Do Your Wisdom Teeth Need to be Removed?
If so, there are some things you should know about wisdom teeth, why they should come out, how they are extracted, and what to expect if you’re having them removed using a local anesthetic.
Your wisdom teeth are the last molars to come in or “erupt” through your gums, and in a lot cases, because your upper and lower jaws are already well populated with teeth, your wisdom teeth may erupt at unusual angles, put pressure on adjacent teeth, and cause a lot of pain. The time to have them extracted is before your wisdom teeth can cause even more trouble!
Your wisdom teeth will probably be extracted using a local anesthetic, which presents fewer risks than a general anesthetic and has a shorter recovery time.
- Keep the area surrounding your wisdom as free of food particles as possible. Brush and floss often.
- Make use of oral rinses to help flush tiny particles from between your teeth.
- If you smoke, stop. Smokers have a harder time healing after any surgical procedure.
- Include more liquids and light foods in your diet before surgery to reduce the amount of food that gets caught between your teeth while chewing.
- Bring bottled water with you to your appointment, because your mouth will feel dry after your extractions.
- Even with local anesthetic, you may not feel like driving yourself home or waiting for a bus or taxi. Ask a friend to drive you and keep you company.
- Don’t be tough. If you have a low tolerance for pain, ask your oral surgeon about pain medication.

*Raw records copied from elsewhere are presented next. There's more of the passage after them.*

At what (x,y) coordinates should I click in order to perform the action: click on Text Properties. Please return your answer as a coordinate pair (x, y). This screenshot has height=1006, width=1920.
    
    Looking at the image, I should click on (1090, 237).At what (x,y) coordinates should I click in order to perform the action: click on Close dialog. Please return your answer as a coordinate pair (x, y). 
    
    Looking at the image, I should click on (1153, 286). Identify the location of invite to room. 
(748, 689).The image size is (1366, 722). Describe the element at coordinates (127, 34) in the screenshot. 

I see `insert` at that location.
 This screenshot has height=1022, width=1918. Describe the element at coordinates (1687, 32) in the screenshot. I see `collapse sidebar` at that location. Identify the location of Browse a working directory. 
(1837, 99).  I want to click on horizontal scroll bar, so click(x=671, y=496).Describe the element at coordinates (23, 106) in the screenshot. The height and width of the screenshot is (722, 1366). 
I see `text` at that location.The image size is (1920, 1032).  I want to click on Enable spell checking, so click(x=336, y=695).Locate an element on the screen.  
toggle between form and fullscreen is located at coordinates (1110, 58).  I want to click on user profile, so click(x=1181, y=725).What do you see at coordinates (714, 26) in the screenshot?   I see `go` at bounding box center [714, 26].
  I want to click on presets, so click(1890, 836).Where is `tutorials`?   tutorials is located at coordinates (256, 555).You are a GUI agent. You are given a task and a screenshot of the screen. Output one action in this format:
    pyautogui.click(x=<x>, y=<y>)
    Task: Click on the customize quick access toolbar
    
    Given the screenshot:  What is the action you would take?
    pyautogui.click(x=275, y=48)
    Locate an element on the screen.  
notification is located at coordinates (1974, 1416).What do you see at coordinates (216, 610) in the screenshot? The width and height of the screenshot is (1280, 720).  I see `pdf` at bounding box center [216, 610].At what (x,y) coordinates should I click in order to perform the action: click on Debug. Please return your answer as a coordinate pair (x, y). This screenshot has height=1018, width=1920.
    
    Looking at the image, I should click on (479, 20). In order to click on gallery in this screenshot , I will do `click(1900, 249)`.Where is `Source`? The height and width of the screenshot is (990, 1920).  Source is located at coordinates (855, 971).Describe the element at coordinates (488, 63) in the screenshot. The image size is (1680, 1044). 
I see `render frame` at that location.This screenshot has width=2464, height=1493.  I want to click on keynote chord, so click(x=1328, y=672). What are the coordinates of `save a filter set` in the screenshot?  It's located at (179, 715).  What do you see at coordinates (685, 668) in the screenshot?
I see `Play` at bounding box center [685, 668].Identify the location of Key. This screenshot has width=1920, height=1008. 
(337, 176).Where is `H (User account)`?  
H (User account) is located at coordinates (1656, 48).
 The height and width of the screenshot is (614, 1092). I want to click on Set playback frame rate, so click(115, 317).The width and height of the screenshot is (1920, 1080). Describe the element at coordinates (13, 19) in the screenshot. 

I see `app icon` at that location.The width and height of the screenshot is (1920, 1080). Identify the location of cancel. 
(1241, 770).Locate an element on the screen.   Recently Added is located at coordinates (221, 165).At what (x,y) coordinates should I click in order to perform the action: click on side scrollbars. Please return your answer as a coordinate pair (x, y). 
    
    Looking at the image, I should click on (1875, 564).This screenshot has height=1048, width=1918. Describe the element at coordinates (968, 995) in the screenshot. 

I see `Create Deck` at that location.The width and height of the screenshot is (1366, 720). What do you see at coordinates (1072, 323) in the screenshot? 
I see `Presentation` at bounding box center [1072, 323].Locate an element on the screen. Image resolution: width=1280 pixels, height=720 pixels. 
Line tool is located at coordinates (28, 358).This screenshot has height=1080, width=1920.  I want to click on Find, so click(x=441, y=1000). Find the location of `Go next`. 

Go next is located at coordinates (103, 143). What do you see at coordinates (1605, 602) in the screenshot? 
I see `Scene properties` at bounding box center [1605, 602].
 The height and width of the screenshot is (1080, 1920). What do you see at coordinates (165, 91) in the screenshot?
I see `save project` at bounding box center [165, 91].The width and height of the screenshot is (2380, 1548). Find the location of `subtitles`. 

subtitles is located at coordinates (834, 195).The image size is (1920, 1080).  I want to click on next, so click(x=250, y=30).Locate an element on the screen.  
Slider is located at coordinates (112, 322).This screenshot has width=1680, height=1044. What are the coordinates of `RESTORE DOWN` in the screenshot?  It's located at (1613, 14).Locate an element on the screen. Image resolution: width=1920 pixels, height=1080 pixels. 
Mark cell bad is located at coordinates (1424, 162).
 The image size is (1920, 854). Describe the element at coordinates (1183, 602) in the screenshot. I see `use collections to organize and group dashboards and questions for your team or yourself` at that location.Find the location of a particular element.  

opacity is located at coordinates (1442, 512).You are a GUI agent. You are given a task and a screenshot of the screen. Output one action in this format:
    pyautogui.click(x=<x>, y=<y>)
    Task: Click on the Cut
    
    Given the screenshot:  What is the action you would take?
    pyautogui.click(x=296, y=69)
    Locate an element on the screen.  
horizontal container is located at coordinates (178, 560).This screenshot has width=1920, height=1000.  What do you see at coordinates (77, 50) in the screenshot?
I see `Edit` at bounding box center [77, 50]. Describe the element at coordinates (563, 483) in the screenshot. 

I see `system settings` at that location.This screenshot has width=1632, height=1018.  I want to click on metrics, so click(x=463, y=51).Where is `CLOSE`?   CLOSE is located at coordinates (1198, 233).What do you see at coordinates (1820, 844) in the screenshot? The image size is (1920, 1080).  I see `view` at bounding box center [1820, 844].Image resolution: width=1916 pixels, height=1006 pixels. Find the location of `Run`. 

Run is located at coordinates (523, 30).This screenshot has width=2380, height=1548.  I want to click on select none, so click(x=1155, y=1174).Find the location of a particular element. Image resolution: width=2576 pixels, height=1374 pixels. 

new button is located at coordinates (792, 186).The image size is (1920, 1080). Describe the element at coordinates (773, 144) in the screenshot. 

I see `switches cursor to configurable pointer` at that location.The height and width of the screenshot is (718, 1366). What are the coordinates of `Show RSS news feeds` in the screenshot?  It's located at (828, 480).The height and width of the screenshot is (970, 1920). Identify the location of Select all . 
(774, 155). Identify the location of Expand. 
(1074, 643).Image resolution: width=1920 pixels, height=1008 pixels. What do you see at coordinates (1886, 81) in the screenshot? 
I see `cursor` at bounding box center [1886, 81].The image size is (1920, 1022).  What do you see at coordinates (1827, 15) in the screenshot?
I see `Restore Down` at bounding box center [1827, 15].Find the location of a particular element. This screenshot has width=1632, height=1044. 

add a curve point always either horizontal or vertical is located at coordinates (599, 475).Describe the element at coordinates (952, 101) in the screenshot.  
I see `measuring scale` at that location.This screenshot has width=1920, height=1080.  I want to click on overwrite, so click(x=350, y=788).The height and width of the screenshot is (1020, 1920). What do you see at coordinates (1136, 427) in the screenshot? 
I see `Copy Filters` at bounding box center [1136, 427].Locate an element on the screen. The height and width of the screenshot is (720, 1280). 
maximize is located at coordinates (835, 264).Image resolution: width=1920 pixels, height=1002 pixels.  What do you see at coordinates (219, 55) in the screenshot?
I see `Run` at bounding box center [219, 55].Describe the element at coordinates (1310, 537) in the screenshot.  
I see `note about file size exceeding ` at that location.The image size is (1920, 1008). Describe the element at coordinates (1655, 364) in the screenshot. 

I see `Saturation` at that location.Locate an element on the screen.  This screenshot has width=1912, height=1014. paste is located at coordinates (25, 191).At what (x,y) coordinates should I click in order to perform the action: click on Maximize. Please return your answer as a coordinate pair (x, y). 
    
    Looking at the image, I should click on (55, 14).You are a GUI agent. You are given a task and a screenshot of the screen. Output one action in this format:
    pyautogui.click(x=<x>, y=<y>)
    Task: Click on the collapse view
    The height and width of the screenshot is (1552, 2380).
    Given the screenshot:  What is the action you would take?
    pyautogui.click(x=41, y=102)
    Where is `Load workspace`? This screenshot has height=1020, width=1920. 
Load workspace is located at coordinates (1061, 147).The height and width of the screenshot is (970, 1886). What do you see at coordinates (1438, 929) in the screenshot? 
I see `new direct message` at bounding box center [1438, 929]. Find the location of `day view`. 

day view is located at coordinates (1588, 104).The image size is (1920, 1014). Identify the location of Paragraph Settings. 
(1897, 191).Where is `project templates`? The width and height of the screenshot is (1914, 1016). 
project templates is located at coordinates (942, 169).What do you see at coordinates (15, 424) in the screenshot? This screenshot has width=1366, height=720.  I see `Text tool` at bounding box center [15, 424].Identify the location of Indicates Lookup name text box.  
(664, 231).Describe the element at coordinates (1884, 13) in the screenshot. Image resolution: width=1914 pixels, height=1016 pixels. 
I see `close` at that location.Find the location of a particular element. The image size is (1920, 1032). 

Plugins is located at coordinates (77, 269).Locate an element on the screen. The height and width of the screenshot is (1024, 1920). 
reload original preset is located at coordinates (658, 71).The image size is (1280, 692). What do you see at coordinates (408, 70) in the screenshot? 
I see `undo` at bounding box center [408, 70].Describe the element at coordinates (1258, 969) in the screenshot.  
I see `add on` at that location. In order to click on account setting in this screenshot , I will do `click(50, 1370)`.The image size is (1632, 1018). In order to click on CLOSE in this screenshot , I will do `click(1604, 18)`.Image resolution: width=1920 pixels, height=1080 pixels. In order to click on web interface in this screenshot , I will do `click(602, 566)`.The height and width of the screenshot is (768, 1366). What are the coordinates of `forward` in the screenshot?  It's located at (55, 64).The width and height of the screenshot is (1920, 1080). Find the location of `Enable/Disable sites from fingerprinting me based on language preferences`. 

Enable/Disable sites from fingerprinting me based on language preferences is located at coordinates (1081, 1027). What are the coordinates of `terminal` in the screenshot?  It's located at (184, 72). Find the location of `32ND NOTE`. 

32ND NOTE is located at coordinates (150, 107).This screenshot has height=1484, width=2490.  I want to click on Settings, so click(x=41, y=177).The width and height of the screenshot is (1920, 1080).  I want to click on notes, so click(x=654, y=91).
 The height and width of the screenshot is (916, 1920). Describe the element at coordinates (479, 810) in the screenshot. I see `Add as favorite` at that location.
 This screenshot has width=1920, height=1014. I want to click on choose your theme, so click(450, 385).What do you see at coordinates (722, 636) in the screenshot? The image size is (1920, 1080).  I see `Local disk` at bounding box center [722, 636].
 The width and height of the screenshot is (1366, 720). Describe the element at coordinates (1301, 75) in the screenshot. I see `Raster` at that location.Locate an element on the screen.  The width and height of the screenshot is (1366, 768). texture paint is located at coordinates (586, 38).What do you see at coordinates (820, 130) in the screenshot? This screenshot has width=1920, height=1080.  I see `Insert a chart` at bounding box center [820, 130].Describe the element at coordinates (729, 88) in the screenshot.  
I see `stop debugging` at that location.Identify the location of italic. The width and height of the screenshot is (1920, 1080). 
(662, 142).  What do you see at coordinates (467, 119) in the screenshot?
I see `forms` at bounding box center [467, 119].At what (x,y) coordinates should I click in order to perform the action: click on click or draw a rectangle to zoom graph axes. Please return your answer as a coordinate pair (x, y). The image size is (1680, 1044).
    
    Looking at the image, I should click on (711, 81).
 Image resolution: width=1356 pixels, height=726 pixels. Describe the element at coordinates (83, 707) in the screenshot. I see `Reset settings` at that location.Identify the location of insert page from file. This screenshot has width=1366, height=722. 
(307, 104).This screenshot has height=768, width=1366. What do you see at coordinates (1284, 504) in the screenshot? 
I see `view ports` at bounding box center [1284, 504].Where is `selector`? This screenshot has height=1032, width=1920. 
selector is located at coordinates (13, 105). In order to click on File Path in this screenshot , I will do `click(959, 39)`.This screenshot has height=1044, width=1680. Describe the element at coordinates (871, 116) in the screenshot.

Your oral surgeon will probably recommend the use of a local anesthetic to numb the area around the tooth/teeth to be removed. Teeth in the upper jaw can often be removed in a matter of minutes, but complicated tooth roots in the lower jaw can be more time consuming, perhaps taking as much as 45 minutes.
You may feel some tugging and pressure in your jaw, but the local anesthetic should control pain throughout the procedure. You may even hear some cracking noises as the tooth is removed, and if your oral surgeon needs to trim your gum to make extraction easier, you may need stitches to secure the tooth extraction site, and a prescription antibiotic to prevent infection.
If the first extraction is complicated, your oral surgeon may offer/suggest scheduling the additional extraction/s for a second appointment.
Essential Steps to a Quick Recovery
There are a number of steps you can take to speed up your healing.
Immediately after extraction:
- Go home and rest. Take pain medication to keep yourself comfortable.
- After two hours, take a light meal at room temperature. Nothing too hot or too cold. Nothing that requires serious chewing.
- If one or more tooth sockets bleed, place a piece of folded gauze or a cotton pad in the socket and bite down on it lightly for a few minutes.
The day after surgery:
- Stay home from work. Anyone having a tooth extraction should plan to rest for a full day after surgery, and to stay home for up to five days if swelling and/or pain persist.
- Continue to use your pain medication and antibiotics as directed.
- Mix a teaspoon of salt in a pint of warm water and use this as a rinse after eating and before bed.
- Continue your diet of soft foods at room temperature.
Two days after surgery:
- Gradually start to eat more substantial foods, as well as hot and cold foods and drinks, as long as they don’t cause discomfort.
- If you don’t need your pain medication, quit taking it. Continue with your antibiotics, if any.
- Continue using your salt water rinse after meals and before bed.
- Begin a regimen of gentle exercise, which will help speed the healing process.
What will you experience while healing?
Day 1: For approximately 3 hours after surgery your mouth will be numb, making it difficult to speak clearly. You will have a dry mouth and experience some swelling, especially if the tooth was hard to remove. You’ll be sore if you try to open your mouth very far.
Day 2: You will feel tired and headachy from the local anesthetic, but you will be able to open your mouth part way.
Day 2 and beyond: Your swelling will quickly decrease, making it possible to open your mouth wider. Eating will become easier.